Tokyo 2020 Olympic Referees & Discussion [R]

Discussion in 'Referee' started by MassachusettsRef, Apr 22, 2021.

  1. Cliveworshipper

    Cliveworshipper Member+

    Dec 3, 2006
    #351 Cliveworshipper, Aug 9, 2021
    Last edited: Aug 9, 2021
    here is Law 10.

    Labbé is not on the field of play, but in touch.
    Retake kick.



    Let me know the clause in law 10 that disallows this. There is no stipulation the keeper must be injured. Any eligible player can be a kicker or a keeper at any point in a shootout as long as an allowed player rotation of eligible kickers is maintained. Jim Allen wrote an “ask the referee “ column on this exact scenario. His take was that all the ref could do was put the incident(s) in the match report and let the organizing committee decide.
     
  2. allan_park

    allan_park Member

    May 15, 2000
    Sorry, no Referee with any illusion of progressing to any level of the game would order a retake of a KFTM because the non-involved 'keeper was 12 inches off the field of play. Not a chance.

    And, yes, any player can become keeper/player during KFTM, but to do so when it is simply to cause a delay would not be tolerated by any credible Referee.

    Jim may well have said that in response to some question, but as the "great man" himself has said on numerous occasions - often in response to people just like yourself - he answers questions on the wording of the Law, not its practical application, which often rely on Referees using "common sense" and judgement based on "what the game expects".

    We cannot expect the LotG to cover every single thing that can happen in a game, and we would not want them to do so. So, we cannot always "show you" where it says "xyz" in the Law. But, as much as some people may not like it, "Law 18" does still have its place in our game, and that would apply here. That is, thankfully, one of the many things that separates Football/Soccer from many other sports.
     
  3. blissett

    blissett Member+

    Aug 20, 2011
    Italy
    Club:
    --other--
    Nat'l Team:
    --other--
    Apart from the interesting details that are being discussed here, and assuming that Labbé didn't anything in particular that was formally not allowed by the rules, I am curious to know: does anyone remember any penatly shootout in the past, men or women, any level, where the referee had to use a Yellow Card (towards the GK or the taker), because of some infringement that hadn't been possible to correct through simple warning?
     
  4. socal lurker

    socal lurker Member+

    May 30, 2009
    Correct. It is always the referee who decides if something rises to the level of USB. I believe I've seen a caution once or twice--it takes a lot to push a referee to caution and typically involves refusing to back away when told to.
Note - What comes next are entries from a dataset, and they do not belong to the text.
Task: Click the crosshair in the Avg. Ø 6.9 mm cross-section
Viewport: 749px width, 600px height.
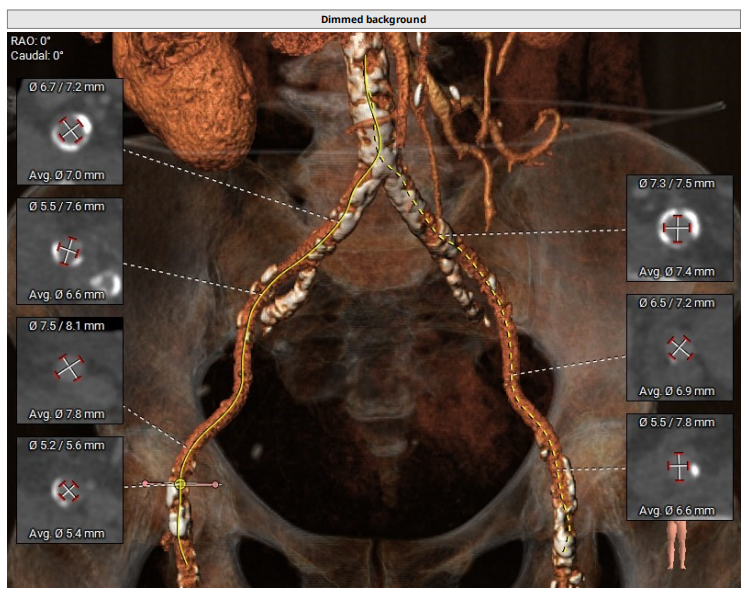Action: (679, 348)
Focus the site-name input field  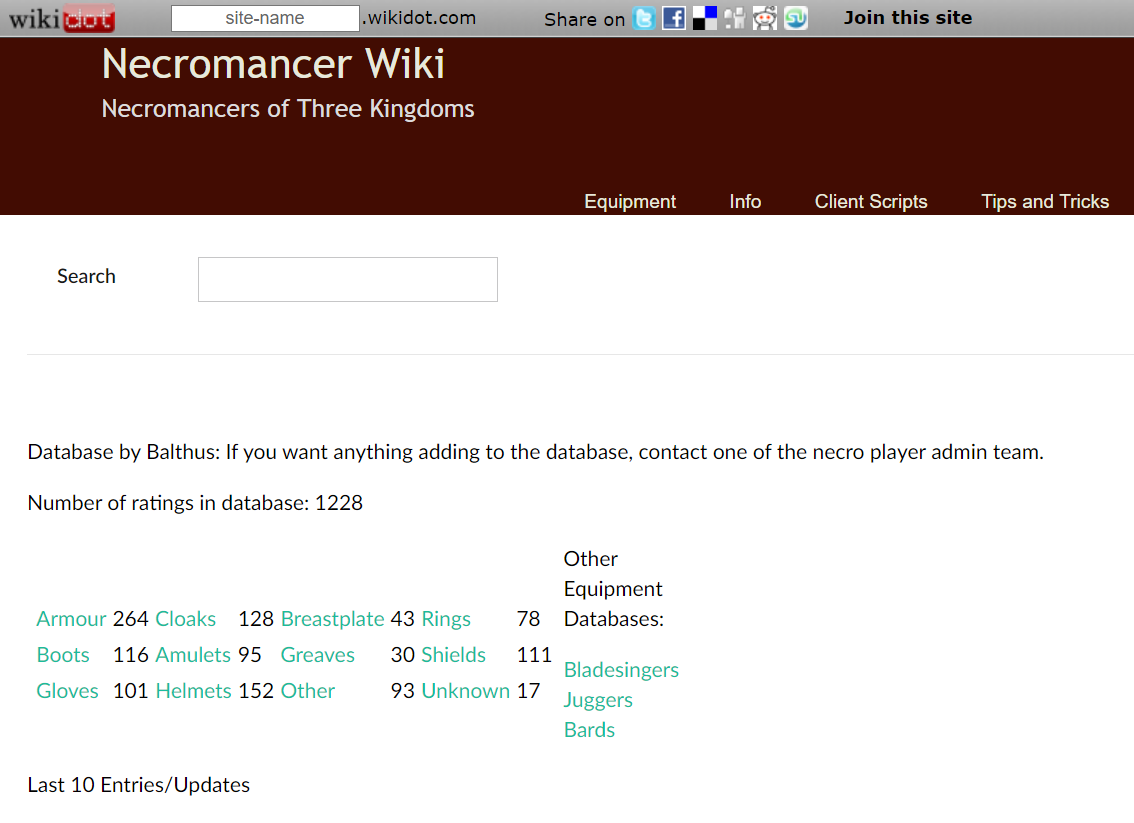[x=265, y=18]
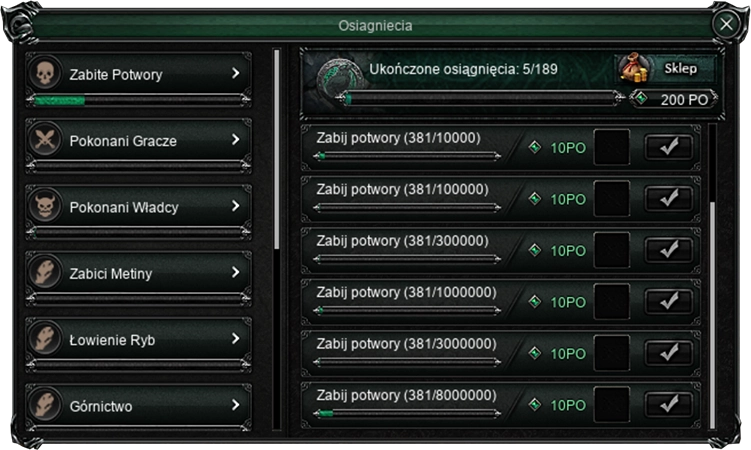Viewport: 751px width, 450px height.
Task: Expand the Górnictwo category arrow
Action: coord(236,406)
    I think you overly limit the purpose of the rule. At lower levels, GKs and field players are more interchangeable and may actually swap during the KFTM to have different keepers. (As a coach, I would do this if I didn't have one key keeper, as it prevented one kid from being the goat.) But I also wouldn't allow the shenanigans proposed of switching back and forth between kicks. "Thanks keep, we'll make the switch before their kick when it matters who the GK is. Stay there for right now." I'm not denying the change, only managing when it is going to take place.
     
    blissett repped this.
  5. allan_park

    allan_park Member

    May 15, 2000
    You are correct, of course, about the use of this element of the Law at different levels, and I am certainly not wishing to deny the legitimate use of that provision - such as you outline here. At Youth level, yes, there are various reasons to change goalkeepers, including during KFTM.

    I was simply trying to answer the question based on the context in which it was asked - namely in the thread on officiating at the Olympics, and so my response was tailored to that.

    But, bottom line, at any level of the game if this "provision" was used to repeatedly change the goalkeeper back and forth simply as a delaying tactic, it would never be tolerated.
     
  6. fire123

    fire123 Member

    Jul 31, 2009
    While keeper's intimidation tactic is not spelled out in the law of the game, there are other documents/ training that tell the referees how to deal with it. In any case , the offense can be penalised under USB ( unsportsmanlike) or delaying of the game.
    The enforcement of these laws are left at the referee's discretion, oftentimes it depends on the "tolerance" of the referrees.
    My argument are these:
    1) Why should they be left as referee's discretion? The action is either right or it's wrong, if it's wrong then penalize it. My next argument is for the referees who are more tolerant: If the action is ok, why do you have to keep telling the keepers to walk back to the goal line? If you have to tell them more than once without cautioning the keepers, you in fact are telling them your words mean nothing, don't believe me the first, the second time or the umpteenth time.
    2) Similar actions on the field: coming face to face with other players, delaying a free kick restart, throw in, ... always result in a word of warning, followed by a yellow for multiple violations, why do referees let the keepers get away with so much more?